ATI Introduces FireGL V5000
karvind writes "Folks at Tomshardware> are running a review of ATI's new FireGL V5000. The card's X700 processor, code named R410GL, is based on a 110-nanometer process and the card sports eight pixel pipelines, six geometry engines, 128 MB of GDDR3 memory, dual DVI connectors for multi-display applications and dual link support for 9 megapixels displays. Anandtech also posted a review."
These cards are meant to be used for workstation uses like 3D editing and creation. These aren't gaming cards. I realize you bought your gaming card for far less, but these are a completely different product.
Does your son by any chance model jet engine compressors on that thing? It's a total apples to oranges comparison! It's like saying that a 777 is more expensive more expensive than your Toyota. Strictly, it's true, but it's a meaningless statement.
A deep unwavering belief is a sure sign you're missing something...

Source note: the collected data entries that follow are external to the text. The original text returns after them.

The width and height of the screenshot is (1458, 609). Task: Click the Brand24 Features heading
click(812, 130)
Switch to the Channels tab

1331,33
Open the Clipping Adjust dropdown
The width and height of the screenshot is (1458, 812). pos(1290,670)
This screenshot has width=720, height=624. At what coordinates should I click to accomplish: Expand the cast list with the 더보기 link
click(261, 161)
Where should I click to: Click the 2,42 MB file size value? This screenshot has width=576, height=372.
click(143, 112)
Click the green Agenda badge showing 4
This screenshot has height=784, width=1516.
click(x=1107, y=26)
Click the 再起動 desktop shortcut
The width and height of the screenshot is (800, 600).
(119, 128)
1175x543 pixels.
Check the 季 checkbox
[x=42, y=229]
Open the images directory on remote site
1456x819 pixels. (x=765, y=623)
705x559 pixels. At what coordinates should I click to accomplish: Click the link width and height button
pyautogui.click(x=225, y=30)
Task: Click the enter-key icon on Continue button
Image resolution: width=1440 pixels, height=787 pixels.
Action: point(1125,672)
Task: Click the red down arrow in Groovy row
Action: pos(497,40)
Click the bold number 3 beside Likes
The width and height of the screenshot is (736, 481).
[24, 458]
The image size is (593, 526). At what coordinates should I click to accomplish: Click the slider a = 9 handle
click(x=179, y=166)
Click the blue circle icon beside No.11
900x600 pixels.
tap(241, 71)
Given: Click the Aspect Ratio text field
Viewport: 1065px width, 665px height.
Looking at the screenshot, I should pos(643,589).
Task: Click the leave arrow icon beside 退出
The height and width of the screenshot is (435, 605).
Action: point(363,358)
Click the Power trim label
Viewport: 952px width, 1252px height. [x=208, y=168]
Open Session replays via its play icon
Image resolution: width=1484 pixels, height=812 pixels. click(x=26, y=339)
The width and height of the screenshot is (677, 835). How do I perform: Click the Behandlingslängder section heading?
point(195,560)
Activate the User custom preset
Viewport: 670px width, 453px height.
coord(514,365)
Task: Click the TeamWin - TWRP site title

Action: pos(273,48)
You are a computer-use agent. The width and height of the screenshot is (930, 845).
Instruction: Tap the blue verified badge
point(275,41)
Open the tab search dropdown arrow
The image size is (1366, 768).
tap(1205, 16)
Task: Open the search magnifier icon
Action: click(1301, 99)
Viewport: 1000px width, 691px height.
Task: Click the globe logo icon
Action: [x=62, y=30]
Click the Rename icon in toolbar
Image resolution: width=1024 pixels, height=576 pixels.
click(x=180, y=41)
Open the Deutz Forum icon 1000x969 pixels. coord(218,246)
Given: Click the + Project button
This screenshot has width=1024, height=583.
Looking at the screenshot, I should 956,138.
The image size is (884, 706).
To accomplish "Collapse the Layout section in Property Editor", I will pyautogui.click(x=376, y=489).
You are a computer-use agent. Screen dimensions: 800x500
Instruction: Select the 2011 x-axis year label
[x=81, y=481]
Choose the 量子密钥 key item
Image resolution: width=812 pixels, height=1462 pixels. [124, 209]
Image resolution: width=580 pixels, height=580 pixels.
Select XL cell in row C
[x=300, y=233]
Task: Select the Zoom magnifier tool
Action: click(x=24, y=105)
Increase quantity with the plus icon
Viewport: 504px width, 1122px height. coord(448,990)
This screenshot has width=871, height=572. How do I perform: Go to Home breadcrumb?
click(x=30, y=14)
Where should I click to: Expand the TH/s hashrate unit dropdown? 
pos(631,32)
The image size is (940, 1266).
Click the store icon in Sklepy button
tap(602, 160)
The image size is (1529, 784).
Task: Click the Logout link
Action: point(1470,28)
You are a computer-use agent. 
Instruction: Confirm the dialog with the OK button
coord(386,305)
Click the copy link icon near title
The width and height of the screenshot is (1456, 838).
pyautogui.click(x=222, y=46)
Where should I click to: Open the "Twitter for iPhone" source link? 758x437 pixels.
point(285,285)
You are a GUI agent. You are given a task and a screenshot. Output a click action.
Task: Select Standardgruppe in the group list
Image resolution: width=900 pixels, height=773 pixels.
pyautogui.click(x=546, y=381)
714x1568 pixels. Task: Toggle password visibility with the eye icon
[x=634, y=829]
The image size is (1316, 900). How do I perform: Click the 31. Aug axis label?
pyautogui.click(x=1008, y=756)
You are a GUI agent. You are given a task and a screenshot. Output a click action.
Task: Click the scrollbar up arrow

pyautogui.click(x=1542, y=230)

If you are paying engineers and designers $60k or more a year, it makes sense to provide them a product that maximizes their productivity.
Workstation cards are optimized, validated and supported for specific products. Companies that make software these things use heavily test their products using specific driver revisions. Compared to the annual wage of the people that use this, that's peanuts. Think Avid, SolidWorks, Renderman and such. Don't think Blender or other consumer or hacker software.